K.Pratique | Chroniques juridiques du cabinet KGA Avocats - Laurent-Xavier Simonel, Virginie Delannoy, 21/11/2012

La présence du régulateur dans le procès fait à son acte est souvent l’objet de vives critiques comme étant attentatoire aux exigences du procès équitable. Ces exigences imposent-elles, pourtant, l’exclusion du régulateur du prétoire ?
L’attribution aux autorités sectorielles de régulation (notamment, Autorité de régulation des communications électroniques et des postes, Commission de régulation de l’énergie et, plus récemment, Conseil supérieur de l’audiovisuel ou Autorité de régulation de la distribution de la presse) d’un pouvoir de règlement des différends opposant les opérateurs économiques a fait de ses autorités des organes aux compétences hybrides, de nature à la fois administrative et juridictionnelle.
Signe de cette ambivalence, leurs décisions de règlement de différends sont qualifiées d’actes administratifs unilatéraux mais sont contestés devant la Cour d’appel de Paris (à l’exception des décisions du CSA qui relèvent de la compétence de premier et dernier ressort du Conseil d’Etat).
Dès lors, dans le cadre de ce qui pourrait sembler être un appel, un second jugement au fond du différend, la présence du régulateur est souvent stigmatisée par la partie demanderesse au recours en ce qu’elle conduirait à une méconnaissance de l’exigence d’un procès équitable.
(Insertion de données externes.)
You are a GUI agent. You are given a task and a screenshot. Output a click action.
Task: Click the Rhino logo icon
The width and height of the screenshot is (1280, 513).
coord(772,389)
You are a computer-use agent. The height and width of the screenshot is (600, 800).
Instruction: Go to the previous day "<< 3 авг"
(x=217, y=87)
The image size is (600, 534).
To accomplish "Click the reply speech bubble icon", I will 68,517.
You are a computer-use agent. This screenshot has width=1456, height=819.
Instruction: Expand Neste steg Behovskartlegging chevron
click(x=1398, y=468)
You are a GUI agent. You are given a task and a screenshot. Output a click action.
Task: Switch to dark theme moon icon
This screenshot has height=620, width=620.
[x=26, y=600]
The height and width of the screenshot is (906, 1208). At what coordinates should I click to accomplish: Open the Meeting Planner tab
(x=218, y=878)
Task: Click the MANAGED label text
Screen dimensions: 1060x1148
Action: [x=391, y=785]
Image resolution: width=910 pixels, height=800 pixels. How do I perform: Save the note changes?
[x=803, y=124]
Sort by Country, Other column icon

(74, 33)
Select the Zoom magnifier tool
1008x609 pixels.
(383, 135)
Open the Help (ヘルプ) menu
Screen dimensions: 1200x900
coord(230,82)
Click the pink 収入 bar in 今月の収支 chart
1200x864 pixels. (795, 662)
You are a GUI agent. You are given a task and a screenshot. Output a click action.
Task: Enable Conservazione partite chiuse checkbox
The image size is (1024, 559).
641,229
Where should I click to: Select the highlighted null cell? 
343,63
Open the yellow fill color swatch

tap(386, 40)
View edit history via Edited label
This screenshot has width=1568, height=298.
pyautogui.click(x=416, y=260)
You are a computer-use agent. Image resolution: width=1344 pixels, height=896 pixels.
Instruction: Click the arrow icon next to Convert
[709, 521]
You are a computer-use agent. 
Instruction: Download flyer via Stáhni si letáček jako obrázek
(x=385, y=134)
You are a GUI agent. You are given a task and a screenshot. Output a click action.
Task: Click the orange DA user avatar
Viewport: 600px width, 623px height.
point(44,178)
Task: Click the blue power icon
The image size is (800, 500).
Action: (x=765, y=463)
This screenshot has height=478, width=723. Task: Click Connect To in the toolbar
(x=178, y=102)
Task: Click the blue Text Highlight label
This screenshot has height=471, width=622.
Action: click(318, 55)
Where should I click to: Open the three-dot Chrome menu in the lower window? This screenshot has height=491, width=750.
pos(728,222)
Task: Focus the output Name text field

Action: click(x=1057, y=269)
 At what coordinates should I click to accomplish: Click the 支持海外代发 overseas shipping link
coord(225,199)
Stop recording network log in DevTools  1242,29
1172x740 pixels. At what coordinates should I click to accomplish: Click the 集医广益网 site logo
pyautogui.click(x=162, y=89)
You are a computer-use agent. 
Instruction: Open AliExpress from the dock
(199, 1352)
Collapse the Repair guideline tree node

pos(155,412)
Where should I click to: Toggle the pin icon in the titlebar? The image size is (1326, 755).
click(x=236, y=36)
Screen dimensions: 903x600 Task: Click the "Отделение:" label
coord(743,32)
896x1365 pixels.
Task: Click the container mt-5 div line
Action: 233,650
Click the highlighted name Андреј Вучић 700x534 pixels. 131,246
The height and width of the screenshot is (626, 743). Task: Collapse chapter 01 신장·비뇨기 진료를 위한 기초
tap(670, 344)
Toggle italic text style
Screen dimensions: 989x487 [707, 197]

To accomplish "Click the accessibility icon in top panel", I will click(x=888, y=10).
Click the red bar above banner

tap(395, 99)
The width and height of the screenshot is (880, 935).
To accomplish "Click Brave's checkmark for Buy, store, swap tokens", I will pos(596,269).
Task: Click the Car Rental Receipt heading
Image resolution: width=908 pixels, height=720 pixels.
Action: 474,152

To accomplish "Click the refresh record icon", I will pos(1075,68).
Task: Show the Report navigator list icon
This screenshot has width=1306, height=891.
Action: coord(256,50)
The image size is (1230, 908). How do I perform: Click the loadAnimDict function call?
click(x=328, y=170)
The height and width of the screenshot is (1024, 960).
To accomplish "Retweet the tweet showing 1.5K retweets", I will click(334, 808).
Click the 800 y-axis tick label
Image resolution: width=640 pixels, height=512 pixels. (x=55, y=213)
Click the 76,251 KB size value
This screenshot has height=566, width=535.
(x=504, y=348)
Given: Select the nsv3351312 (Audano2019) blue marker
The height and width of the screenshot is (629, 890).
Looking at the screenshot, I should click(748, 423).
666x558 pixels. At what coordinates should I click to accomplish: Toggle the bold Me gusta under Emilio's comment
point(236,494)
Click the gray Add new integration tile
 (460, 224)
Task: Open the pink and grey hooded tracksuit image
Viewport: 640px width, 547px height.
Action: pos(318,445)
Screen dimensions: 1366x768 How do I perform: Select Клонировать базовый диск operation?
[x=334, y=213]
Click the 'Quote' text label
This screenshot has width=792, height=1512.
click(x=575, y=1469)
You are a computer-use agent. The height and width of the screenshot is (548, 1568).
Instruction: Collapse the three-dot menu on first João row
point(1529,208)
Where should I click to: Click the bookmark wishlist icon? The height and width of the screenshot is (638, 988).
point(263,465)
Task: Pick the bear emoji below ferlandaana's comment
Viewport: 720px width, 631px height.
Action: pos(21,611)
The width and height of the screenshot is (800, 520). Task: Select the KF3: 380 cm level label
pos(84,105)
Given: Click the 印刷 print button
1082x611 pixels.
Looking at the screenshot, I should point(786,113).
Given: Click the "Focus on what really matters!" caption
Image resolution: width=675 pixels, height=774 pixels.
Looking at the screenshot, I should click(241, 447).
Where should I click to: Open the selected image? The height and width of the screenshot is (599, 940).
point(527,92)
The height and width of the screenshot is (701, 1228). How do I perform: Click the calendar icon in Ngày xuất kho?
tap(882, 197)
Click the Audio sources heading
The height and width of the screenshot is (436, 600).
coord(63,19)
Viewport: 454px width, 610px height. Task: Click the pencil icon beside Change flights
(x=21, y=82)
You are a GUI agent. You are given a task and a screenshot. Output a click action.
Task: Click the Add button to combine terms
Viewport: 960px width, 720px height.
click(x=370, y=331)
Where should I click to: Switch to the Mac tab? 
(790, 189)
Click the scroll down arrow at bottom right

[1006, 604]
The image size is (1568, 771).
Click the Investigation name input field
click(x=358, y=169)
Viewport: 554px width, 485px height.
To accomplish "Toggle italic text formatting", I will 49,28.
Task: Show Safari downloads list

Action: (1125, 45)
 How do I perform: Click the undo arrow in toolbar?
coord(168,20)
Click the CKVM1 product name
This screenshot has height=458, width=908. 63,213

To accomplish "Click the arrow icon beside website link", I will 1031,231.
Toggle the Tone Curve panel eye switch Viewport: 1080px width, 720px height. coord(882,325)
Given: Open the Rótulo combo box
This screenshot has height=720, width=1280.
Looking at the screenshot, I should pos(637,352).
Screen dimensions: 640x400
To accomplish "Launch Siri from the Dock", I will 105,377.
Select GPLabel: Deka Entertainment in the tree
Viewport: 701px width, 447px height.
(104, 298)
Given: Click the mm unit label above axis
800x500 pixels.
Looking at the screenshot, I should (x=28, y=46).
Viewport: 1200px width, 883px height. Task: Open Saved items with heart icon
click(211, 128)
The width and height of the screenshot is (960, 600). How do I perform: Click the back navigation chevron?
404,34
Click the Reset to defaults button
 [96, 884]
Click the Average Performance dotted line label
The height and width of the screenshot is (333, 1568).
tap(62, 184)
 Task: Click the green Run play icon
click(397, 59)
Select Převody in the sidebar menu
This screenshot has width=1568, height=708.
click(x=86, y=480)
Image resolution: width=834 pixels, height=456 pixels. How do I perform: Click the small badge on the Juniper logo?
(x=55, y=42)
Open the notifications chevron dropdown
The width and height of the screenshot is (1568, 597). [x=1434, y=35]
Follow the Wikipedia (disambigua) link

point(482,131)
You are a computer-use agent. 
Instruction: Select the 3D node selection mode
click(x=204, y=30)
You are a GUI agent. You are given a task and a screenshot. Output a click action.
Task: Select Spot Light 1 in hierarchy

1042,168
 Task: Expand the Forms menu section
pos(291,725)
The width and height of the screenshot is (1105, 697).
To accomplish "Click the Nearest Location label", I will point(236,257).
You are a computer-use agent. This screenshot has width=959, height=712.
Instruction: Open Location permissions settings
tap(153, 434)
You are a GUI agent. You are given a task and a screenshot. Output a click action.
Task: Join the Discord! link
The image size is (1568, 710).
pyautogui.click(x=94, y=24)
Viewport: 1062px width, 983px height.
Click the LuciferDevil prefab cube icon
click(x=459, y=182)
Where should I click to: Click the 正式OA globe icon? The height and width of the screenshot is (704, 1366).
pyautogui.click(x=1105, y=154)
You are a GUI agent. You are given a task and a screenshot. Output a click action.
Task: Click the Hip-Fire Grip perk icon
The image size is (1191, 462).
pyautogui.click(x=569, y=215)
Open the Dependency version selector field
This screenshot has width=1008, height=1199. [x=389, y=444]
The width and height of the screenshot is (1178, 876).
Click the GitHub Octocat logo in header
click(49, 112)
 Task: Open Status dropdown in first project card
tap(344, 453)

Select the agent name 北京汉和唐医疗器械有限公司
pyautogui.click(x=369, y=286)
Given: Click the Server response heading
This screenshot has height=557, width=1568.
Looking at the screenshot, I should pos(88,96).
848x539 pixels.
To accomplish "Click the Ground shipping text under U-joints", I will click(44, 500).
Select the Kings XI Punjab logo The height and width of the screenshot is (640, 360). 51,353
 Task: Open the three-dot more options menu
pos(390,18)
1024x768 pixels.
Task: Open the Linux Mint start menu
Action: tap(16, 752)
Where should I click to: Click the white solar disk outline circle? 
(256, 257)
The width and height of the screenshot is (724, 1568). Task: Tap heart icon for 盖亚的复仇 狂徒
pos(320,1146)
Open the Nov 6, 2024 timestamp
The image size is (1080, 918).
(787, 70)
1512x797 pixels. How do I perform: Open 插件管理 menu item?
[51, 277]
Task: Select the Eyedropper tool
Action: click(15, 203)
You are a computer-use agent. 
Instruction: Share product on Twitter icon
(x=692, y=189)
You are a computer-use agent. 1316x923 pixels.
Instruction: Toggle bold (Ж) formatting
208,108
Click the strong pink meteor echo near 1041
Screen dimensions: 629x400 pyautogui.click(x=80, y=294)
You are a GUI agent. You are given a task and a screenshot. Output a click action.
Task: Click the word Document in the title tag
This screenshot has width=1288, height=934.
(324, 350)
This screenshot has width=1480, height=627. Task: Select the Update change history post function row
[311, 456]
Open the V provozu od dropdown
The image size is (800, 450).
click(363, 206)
La critique n’est pas nouvelle. Elle repose, toutefois, sur une analyse erronée de la nature de cette voie de recours particulière comme d’une appréciation biaisée du procès équitable.

Ce recours est, avant tout, le procès en annulation ou en réformation fait à l’acte du régulateur statuant sur le différend. En droit administratif, il s’agirait d’un recours pour excès de pouvoir ou de plein contentieux exercé par la (ou les) partie(s) à laquelle l’acte fait grief. Dans le prétoire du juge administratif, s’opposent alors la partie demanderesse et l’auteur de l’acte et il n’est pas rare que s’ajoute, par la voie de l’intervention (volontaire ou provoquée), le bénéficiaire de l’acte. Chaque partie défend ses intérêts propres même si les intérêts de l’auteur de l’acte et de son bénéficiaire ont une finalité identique : le maintien de l’acte attaqué.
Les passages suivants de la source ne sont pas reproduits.